I have the same problem! The opt.max_buffering set to default value(50000), but the library print 'buffer overflow' when QPS is greater than 50. I debug the function _M.add , the self.size is 150000, Prove that the configuration is correct. @doujiang24
@IvyTang @logbird This usually means the network between the producer and kafka server is not really fast. Does the producer and kafka server are in the same datacenter?
咱俩还是说中文吧。。。。 我这边openresty 和 kafka服务部署在同一个机房,目前线上的量不应该出现这个问题的。 我再开发环境复现这个问题的时候,发现有办法可以发现出这个情况。 方法如下: ab 对 openresty 的 productor进行压测并发数50。 关闭kafka服务,模拟kafka故障的情况。 这时候kafka无法工作,但是openresty的buffer数量并不会增长,只是会在errlog里打印错误信息。然后消息丢失。 但是。这个时候如果对nginx进行reload操作,reload后buffer数量会只增不减,直到触发overflow。 这个问题产生方式可能与目前线上的触发方式不一样,因为线上的kafka服务一直是Ok的。。

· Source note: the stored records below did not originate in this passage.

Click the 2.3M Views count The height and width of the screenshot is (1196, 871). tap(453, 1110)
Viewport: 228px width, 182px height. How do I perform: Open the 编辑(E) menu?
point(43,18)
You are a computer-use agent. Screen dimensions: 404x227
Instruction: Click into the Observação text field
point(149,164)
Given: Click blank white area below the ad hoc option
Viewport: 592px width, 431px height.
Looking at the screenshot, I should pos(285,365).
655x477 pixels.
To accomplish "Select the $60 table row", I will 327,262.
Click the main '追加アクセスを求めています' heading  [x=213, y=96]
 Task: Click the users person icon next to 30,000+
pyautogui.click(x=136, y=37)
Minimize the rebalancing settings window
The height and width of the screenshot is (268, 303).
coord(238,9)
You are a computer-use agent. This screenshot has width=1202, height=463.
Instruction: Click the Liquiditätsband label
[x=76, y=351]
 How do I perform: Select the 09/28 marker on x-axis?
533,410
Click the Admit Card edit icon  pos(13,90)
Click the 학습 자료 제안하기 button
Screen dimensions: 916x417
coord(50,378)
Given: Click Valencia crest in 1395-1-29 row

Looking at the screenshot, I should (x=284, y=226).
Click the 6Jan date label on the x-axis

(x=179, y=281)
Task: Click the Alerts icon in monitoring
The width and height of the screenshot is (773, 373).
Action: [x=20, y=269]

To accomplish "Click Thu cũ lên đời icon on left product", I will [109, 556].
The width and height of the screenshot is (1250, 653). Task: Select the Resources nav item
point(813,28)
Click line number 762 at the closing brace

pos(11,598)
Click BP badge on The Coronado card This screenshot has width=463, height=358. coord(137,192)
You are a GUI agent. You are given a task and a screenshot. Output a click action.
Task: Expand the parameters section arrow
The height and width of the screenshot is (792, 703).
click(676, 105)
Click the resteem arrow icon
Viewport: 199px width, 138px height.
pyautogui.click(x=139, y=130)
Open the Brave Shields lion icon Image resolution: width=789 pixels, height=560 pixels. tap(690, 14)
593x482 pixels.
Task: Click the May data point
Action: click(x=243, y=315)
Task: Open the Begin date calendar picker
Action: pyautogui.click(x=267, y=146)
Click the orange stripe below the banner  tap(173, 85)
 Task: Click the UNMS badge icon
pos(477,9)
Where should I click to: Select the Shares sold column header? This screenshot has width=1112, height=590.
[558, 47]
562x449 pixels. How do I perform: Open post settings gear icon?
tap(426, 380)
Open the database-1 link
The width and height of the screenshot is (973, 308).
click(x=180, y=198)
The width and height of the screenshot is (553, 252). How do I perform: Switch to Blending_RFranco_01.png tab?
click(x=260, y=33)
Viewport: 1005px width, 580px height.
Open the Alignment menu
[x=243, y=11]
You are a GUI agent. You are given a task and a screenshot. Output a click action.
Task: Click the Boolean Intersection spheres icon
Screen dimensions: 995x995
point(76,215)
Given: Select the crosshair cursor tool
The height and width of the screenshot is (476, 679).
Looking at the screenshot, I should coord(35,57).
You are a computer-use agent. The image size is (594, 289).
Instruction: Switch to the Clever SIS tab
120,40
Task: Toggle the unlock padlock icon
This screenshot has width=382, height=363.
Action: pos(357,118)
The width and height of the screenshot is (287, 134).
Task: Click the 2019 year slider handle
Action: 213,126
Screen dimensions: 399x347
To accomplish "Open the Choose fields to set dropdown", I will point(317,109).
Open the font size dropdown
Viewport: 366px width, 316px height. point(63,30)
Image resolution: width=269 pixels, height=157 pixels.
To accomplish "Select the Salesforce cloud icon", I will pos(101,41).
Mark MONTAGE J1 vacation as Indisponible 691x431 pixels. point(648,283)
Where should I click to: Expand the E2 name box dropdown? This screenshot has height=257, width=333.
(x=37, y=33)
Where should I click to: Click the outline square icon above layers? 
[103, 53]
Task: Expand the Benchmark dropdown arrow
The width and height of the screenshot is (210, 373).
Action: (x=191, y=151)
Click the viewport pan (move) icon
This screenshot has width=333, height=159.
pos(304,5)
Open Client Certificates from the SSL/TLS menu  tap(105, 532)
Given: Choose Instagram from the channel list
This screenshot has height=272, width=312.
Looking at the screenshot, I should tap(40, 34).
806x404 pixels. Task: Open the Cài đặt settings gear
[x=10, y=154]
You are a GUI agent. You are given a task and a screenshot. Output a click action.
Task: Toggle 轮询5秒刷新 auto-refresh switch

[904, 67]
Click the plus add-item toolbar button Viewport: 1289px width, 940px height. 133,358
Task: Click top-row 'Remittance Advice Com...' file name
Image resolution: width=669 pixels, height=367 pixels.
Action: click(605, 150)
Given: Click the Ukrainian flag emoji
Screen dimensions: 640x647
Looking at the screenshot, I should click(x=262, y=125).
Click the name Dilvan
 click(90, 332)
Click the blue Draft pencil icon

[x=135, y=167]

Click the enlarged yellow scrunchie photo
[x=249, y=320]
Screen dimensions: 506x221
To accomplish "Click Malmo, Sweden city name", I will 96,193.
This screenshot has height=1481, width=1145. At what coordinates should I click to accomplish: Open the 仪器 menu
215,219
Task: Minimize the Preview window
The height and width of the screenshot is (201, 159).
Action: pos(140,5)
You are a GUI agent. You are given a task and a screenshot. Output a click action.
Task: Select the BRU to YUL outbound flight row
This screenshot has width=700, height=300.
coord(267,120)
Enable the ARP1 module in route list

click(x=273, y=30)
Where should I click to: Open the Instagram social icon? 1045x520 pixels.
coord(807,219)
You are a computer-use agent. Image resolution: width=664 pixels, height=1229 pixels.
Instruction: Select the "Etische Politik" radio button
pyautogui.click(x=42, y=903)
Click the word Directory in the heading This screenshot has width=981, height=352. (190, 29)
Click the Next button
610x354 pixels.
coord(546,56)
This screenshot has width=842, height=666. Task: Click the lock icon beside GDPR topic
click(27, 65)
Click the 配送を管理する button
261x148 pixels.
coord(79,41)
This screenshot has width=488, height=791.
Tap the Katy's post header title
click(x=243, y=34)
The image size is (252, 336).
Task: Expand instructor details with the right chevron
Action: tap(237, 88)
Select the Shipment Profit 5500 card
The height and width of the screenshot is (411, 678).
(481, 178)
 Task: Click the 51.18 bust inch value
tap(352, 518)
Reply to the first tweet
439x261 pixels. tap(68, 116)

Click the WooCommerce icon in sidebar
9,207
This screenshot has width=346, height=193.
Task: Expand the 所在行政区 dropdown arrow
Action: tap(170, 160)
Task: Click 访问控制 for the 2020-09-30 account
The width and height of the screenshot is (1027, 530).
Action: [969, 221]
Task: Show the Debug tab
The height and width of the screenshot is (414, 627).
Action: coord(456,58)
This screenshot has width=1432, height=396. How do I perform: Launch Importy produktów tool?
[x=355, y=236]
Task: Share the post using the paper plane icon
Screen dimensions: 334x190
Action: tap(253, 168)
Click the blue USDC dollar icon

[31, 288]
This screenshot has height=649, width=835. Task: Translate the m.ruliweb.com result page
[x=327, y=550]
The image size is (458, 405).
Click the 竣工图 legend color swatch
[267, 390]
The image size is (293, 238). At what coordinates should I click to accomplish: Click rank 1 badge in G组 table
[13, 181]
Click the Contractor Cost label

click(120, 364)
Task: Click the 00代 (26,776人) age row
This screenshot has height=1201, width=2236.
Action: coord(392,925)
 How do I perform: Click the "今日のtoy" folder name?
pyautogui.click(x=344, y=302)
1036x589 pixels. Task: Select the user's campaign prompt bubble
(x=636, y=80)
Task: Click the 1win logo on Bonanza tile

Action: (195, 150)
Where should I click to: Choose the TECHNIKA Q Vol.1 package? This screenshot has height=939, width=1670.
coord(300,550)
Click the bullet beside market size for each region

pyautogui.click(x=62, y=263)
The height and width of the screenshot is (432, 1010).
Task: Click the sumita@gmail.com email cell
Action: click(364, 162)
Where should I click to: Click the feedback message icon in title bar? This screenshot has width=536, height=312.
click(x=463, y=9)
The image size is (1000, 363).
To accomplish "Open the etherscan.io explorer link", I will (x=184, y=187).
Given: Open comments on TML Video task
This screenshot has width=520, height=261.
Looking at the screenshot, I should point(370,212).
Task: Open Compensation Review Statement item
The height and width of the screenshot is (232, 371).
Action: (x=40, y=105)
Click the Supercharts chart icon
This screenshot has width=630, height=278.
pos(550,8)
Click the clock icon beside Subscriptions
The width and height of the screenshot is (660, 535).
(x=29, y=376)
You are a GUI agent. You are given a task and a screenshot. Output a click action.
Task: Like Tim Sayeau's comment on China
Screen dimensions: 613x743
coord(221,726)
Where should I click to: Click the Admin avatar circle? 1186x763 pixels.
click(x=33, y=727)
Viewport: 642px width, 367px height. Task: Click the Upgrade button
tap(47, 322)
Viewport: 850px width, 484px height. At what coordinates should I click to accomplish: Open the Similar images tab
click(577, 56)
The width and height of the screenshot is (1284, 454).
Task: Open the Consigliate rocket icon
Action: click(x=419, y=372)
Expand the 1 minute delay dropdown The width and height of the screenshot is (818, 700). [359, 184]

所以还请帮忙查看一下,另外如果方便,希望可以QQ进行交流:1027672948 @doujiang24
any solution on this issue?
I've came into this problem, and solved it. share it for others:
the root cause of this:
- there is ngx-worker(level) level lock to flush the message: get data from ringbuffer, fill into sending buffer, and request kafka, then relealse the lock
- only one co-routine can get the lock
- other co-routine can not get the lock if kafka request is not finished, will just quit
- if the co-routine got the lock blocks(because of kafka), then the ringbuffer will get overflow
the solution to this problem:
- let one and only one co-routine consume all the messages in ringbuffer
- make sure that the co-routine has higher speed in consuming messages from ringbuffer than producing. which we need to adjust these params(in producer config):
-
batch_num(eg. >= the max QPS of the message producing) -
flush_time(eg. 1000 ms) -
max_buffering(leave enough time for blocked kalfka request to finish or terminated, which means it must >= batch_num * (socket_timeout/1000 or 3) )
-
[memo] The worker level lock can not be removed, will cause same message being read by multiple co-routine in timers in high QPS cases(which means message will be duplicated). This is wired as only one co-routine can get the cpu, and there should be no racing condition.